An internal equilibrium preorganizes the enzyme-substrate complex for hydride tunneling in choline oxidase.

The hydride transfer reaction catalyzed by choline oxidase under irreversible regime, i.e., at saturating oxygen, was shown in a recent study to occur quantum mechanically within a highly preorganized active site, with the reactive configuration for hydride tunneling being minimally affected by environmental vibrations of the reaction coordinate other than those affecting the distance between the alpha-carbon of the choline alkoxide substrate and the N(5) atom of the enzyme-bound flavin cofactor [Fan, F., and Gadda, G. (2005) J. Am. Chem. Soc. 127, 17954-17961]. In this study, we have determined the effects of pH and temperature on the substrate kinetic isotope effects with 1,2-[2H4]choline as substrate for choline oxidase at 0.2 mM oxygen to gain insights on the mechanism of hydride transfer under reversible catalytic regime.
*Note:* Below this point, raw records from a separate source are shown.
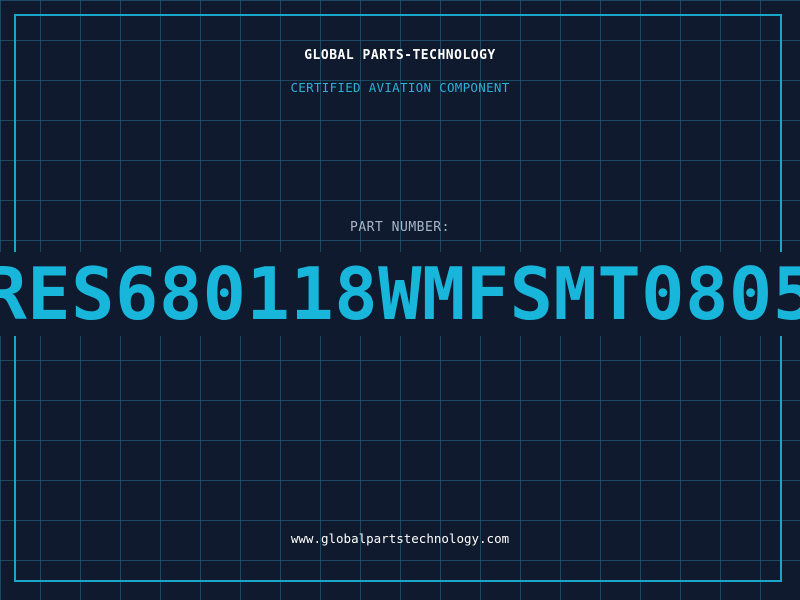 Image resolution: width=800 pixels, height=600 pixels. I want to click on part-number-label: PART NUMBER:, so click(400, 228).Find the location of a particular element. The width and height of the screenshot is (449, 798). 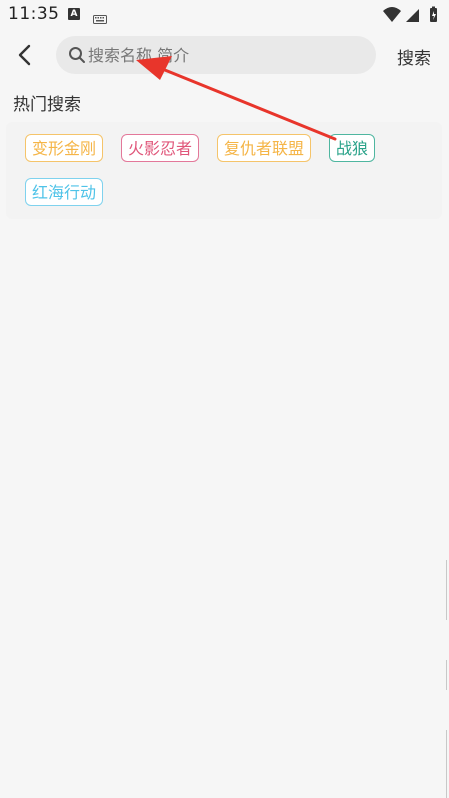

hot-search-title: 热门搜索 is located at coordinates (47, 105).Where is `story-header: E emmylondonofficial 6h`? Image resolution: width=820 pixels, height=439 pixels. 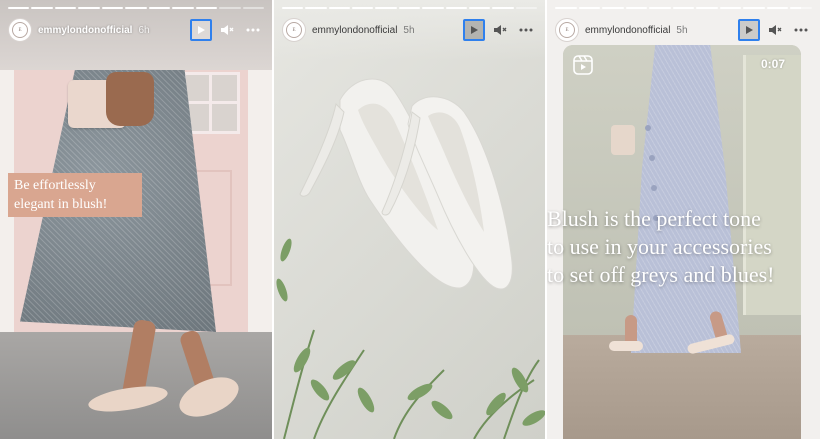 story-header: E emmylondonofficial 6h is located at coordinates (136, 30).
The data presented indicated that the kinetic complexity arising from the net flux through the reverse of the hydride transfer step changed with temperature, with the hydride transfer reaction becoming more reversible with increasing temperatures. After this kinetic complexity was accounted for, analyses of the kcat/Km and D(kcat/Km) values determined at 0.2 mM according to the Eyring and Arrhenius formalisms suggested that the quantum mechanical nature of the hydride transfer reaction is, not surprisingly, maintained during enzymatic catalysis under reversible regime. A comparison of the thermodynamic and kinetic parameters of the hydride transfer reaction under reversible and irreversible catalytic regimes showed that the enthalpies of activation (DeltaH++) were significantly larger in the reversible catalytic regime. This reflects the presence of an enthalpically unfavorable internal equilibrium of the enzyme-substrate Michaelis complex occurring prior to, and independently from, CH bond cleavage. Such an internal equilibrium is required to preorganize the enzyme-substrate complex for efficient quantum mechanical tunneling of the hydride ion from the substrate alpha-carbon to the flavin N(5) atom.